Flexure of the structure during turbulence in flight is a more significant source of fatigue cycling than cargo loading & unloading cycles.

  • $\begingroup$ Note that there is some newer research casting doubt on the concept that some materials (such as structural steels) have a stress level below which they will never fatigue; regardless, these materials are still far more resistant to fatigue than aluminium and its alloys. (Aluminium and its alloys are, in practically every aspect except weight, terrible structural materials.) $\endgroup$
    – Vikki
    Jan 25, 2020 at 22:15
  • 1
    $\begingroup$ Plane of Theseus? $\endgroup$
    – StephenS
    Jan 26, 2020 at 16:57
  • 1
    $\begingroup$ Yeah baby!! That's a good one! $\endgroup$ Jan 26, 2020 at 19:28

When you subject aluminum to cyclic loadings, there is a relationship of cycles it takes to crack/ vs material thickness, or structural meat you might say.

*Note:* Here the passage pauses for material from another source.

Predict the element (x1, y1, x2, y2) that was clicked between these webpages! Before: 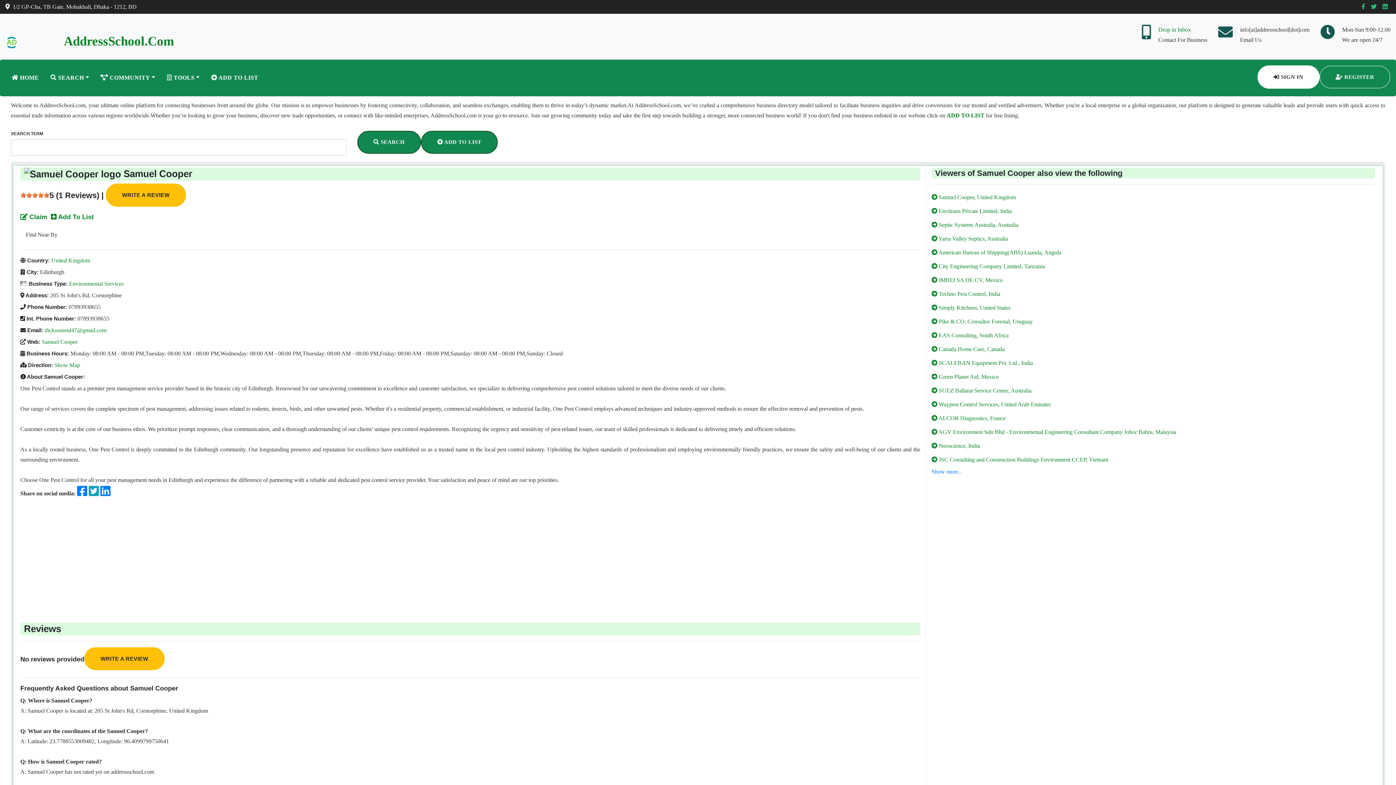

If the structure is sufficiently meaty, the number of load cycles to generate cracks become effectively infinite.

Modern airliners have structures carefully designed by analysis to last a certain number of load cycles, then subjected to a fatigue test in a rig to simulate the loads, then whatever cracks turn up have to happen at at least 3 times the number of cycles you are designing for. Put another way, if a crack shows up at cycle X, the life of the structure is set at 1/3 of X.

Airplanes like the DC3 were designed before all this was well understood, and in the slide rule era, so they added lots of meat to be safe, and the result is the 3 has a fatigue life of more or less infinity.

What brings them down, besides accidents, is corrosion in its various forms. Deal with that and a DC3 will theoretically run forever.

In my book the '3 is the world's greatest engineered transportation device. I can't think of any other machine that, 85 years after it was designed and 74 years after it was last built, businesses still, in 2019, buy these ancient airframes not to fly around as toys or museum peices, but to put them to work to make money.


Older planes like the DC3 undergo 100 hour and/or annual inspections when used for hire just like other planes, and Airworthiness Directives for maintenance issues are sent out to the fleet as things crop up as well. If the inspections and required maintenance do not show anything, they are signed off to go until the next inspection period. There are also shops that specialize in tearing down DC3s down to their frame and rebuilding them so they end up like practically a new airplane. Example https://www.airspacemag.com/flight-today/high-mileage-1053125/ 40,000 hours!

So effectively, there is no lifetime to the airframe.